JACOB LAWRENCE AND THE GREAT MIGRATION (4)

great migration panel 39 Continuing my posts republishing the paintings from Jacob Lawrence’s Great Migration series, I have reached panels 31-40. Lawrence was one of America’s most important twentieth century painters, though one who has rarely received great public recognition, and the Great Migration, the exodus of African Americans from the Southern states to the Northern cities from 1915 onwards, one of the pivotal events of American history, though again not often recognized as such. Lawrence’s portrayal of that event, and of its existential impact, is perhaps his most essential work, as much an act of historical memory as a work of art. And yet, as Lawrence observed,

I don’t think in terms of history about that series, I think in terms of contemporary life. It was such a part of me that I didn’t think of something outside. It was like I was doing a portrait of something. If it was a portrait, it was a portrait of myself, a portrait of my family, a portrait of my peers.

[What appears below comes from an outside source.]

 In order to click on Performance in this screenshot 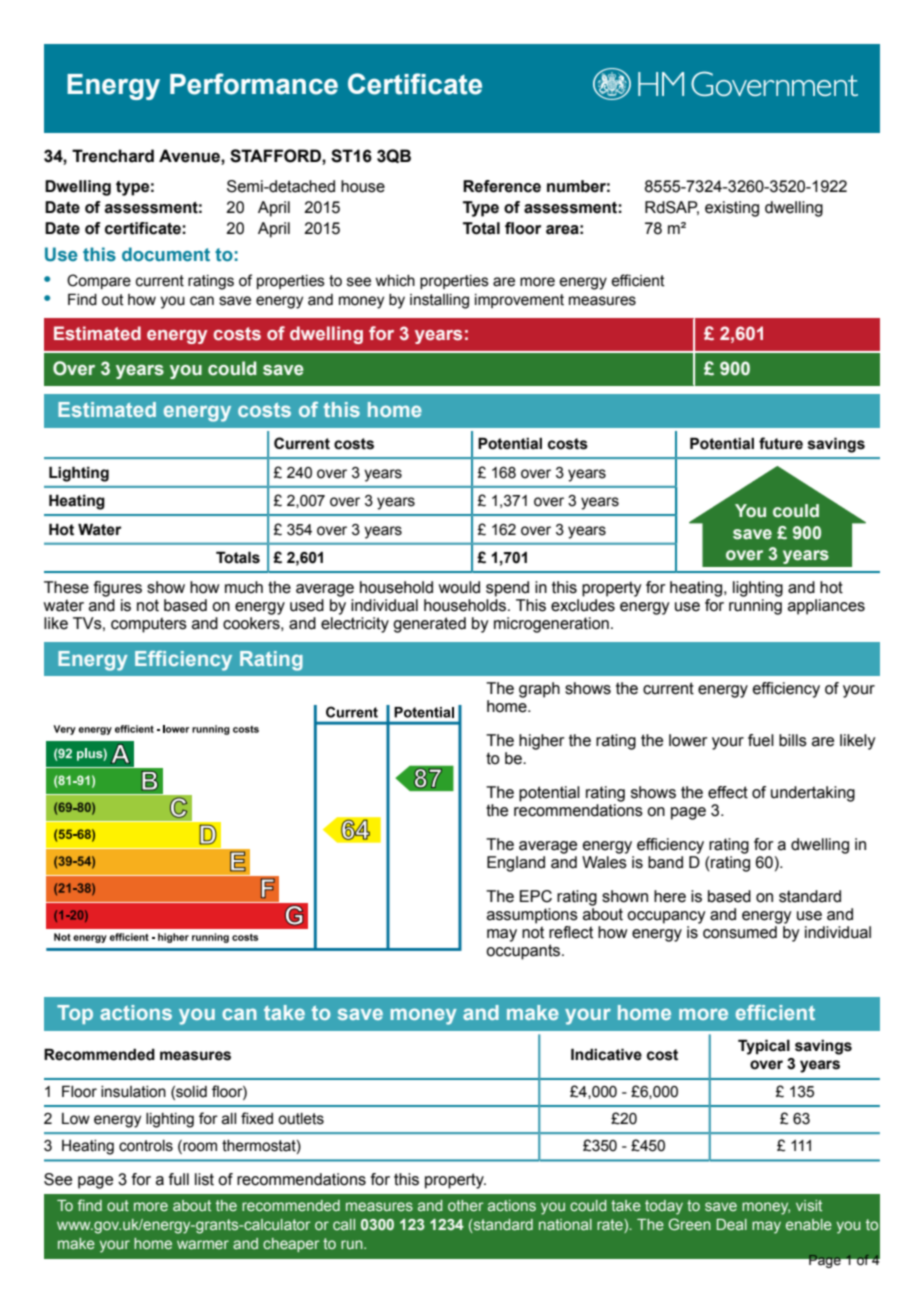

And a portrait of America, too. ‘I do not look upon the story of the Blacks in America as a separate experience to American culture’, Lawrence wrote, ‘but as a part of the American heritage and experience as a whole.’

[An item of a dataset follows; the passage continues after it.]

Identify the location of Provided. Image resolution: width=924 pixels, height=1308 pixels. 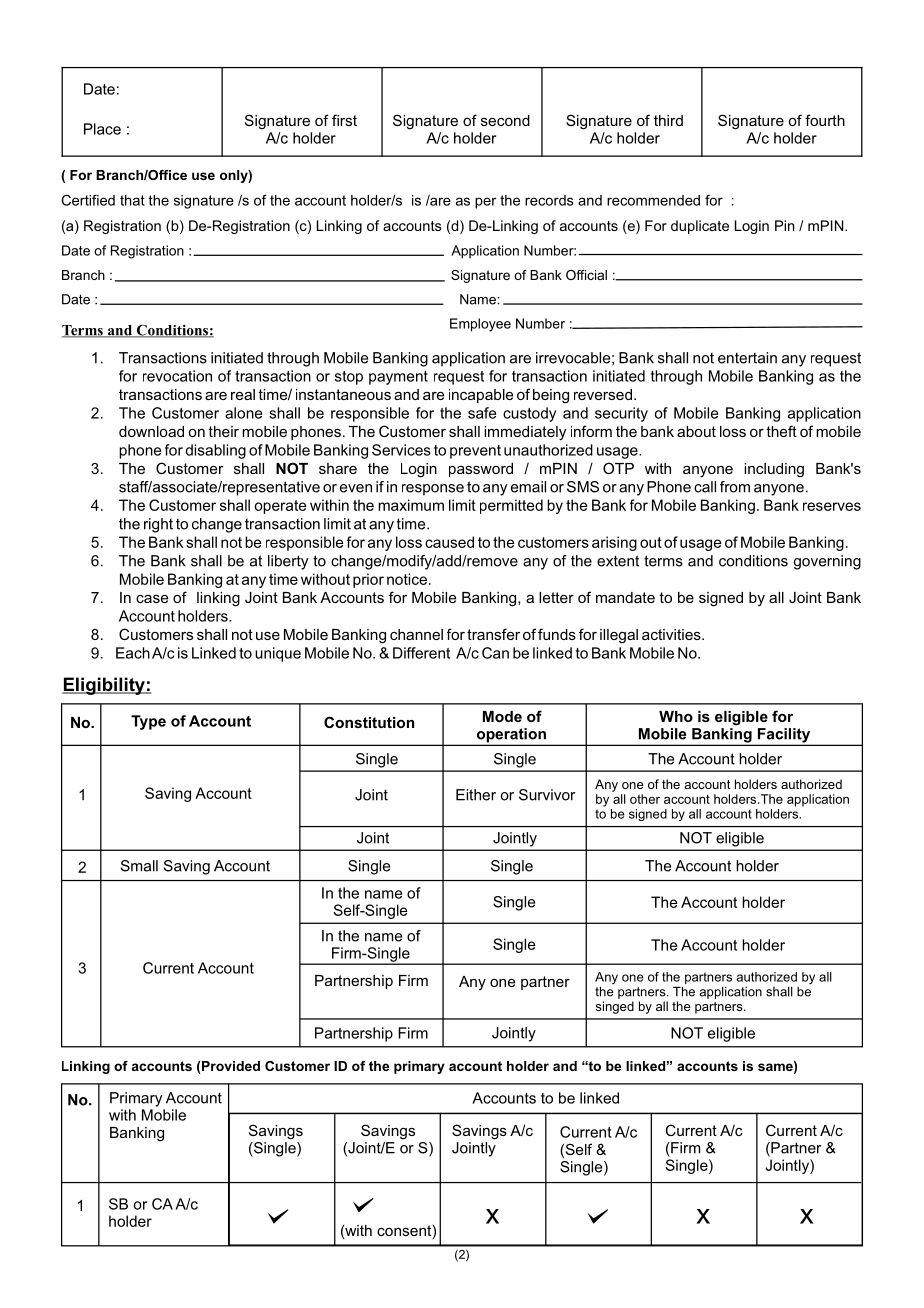
(230, 1067).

Laid out across 60 panels, the depiction was as epic as the subject. The seeming naïvety of the paintings allowed Lawrence both to compress and to strip bare the emotional story he wanted to tell. Through the dark, somber backgrounds, and the flashes of primary colours that illuminate them, Lawrence portrayed not only a physical journey, but a spiritual one, too, capturing the sense of the fear, anger, despair and hope that travelled with the migrants. Lawrence used the same colours and figures and shapes throughout the series, forging a sense of unity,and  linking the personal stories to the historical drama.

In the first post in the series I wrote both about the Great Migration, and of Lawrence’s life and work. and published panels 1-10. In later posts, I published panels 11-20 and 21-30. Here are panels 31-40, together with Lawrence’s captions that are as simple and as bare as the paintings themselves, and an essential part of the work. If you want to see all 60 panels in one physical space, they are being reunited this year in a special exhibition at MoMA, New York’s Museum of Modern Art, to mark the centenary of the start of the Great Migration.


31
After arriving North the Negroes
had better housing conditions.

great migration panel 31


32
The railroad stations in the South were crowded
with people leaving for the North.

great migration panel 32


33
People who had not yet come North received letters
from their relatives telling them of the
better conditions that existed there..

great migration panel 33


34
The Negro press was also influential
in urging the people to leave the South.

great migration panel 34


35
They left the South in large numbers
and they arrived in the North in large numbers.

great migration panel 35


36
They arrived in great numbers into Chicago,
the gateway to the West.

great migration panel 36


37
The Negroes that had been brought North
worked in large numbers in one of the principal industries,
which was steel.

great migration panel 37


38
They also worked in large numbers on the railroad.

great migration panel 38


39
Luggage crowded the railroad platforms.

great migration panel 39


40
The migrants arrived in great numbers.